The Injidup Residents Association has received a generous grant that will see the protection of cultural assets of the Wardan Aboriginal Centre.
As presented by South West MLC Jackie Jarvis on November 5, the $46,680 Lotterywest Grant will be used for fuel reduction and a fire-suppression system at the centre, which sits in a high-risk fire area.
The current risk of bushfire has been preventing activation of the centre for interpretive and cultural purposes.
Ms Jarvis said the investment tackled a significant obstacle to the centre reaching it's full potential.
"By protecting the centre from the risk of bushfire, custodians can proceed with plans to transform it into a site where the history and culture of the Wardandi people can be brought alive for locals and visitors alike."
The Wardan Aboriginal Centre at Injidup was the vision of respected elders, Vilma and George Webb, who promoted the merits of a local amenity for the Wardandi peoples to develop outreach programs, promote art and for community education.
The Injidup Residents Association is a relatively new entity established in response to a spate of deliberately lit fires in the area over recent years.
The focus of the Association is educating the landowners about fire mitigation, advocacy for road and coast safety at Injidup and to add new fire-fighting resources.
The centre's custodians hope to transform the centre into a space for visitors and the community to learn more about Wardandi culture in an immersive environment.

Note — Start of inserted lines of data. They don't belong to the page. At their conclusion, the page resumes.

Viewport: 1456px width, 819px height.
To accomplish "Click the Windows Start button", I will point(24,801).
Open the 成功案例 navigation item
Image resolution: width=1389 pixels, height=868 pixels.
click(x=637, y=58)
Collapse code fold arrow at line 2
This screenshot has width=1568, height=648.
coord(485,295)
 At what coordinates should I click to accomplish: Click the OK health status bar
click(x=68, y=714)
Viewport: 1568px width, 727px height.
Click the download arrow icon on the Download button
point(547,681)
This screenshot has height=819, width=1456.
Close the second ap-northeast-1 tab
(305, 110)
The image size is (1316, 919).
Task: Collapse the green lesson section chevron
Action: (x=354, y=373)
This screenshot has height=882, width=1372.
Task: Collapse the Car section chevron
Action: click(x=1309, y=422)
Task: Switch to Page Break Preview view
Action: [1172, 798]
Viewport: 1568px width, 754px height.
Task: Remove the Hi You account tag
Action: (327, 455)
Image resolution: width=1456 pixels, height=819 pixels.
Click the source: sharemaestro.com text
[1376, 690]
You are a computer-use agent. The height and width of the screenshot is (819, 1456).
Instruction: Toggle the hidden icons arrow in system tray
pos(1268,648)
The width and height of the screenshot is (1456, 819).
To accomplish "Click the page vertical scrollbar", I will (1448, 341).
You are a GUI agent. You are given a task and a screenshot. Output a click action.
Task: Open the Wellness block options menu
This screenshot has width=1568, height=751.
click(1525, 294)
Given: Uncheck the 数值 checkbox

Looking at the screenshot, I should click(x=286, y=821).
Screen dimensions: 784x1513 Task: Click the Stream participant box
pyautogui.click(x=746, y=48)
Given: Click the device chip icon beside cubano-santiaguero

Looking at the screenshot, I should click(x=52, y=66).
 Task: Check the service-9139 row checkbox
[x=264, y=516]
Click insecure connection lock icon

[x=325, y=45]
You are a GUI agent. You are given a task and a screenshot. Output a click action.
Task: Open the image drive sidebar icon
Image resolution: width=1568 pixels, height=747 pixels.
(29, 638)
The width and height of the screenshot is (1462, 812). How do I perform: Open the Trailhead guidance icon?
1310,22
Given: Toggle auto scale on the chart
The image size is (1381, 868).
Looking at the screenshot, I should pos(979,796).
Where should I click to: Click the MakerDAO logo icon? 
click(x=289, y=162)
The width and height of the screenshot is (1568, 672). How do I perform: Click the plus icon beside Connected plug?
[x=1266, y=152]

They have commenced planting for a bush tucker program and recently identified an opportunity to repatriate stolen shields and spears to the Wardandi community, which will add to the significant artefacts currently on display. The Association received funding in March 2021 from the Minderoo Foundation to complement fund-raising within the Injidup community for a 200kL fire fighting water reserve for all Brigades and DBCA.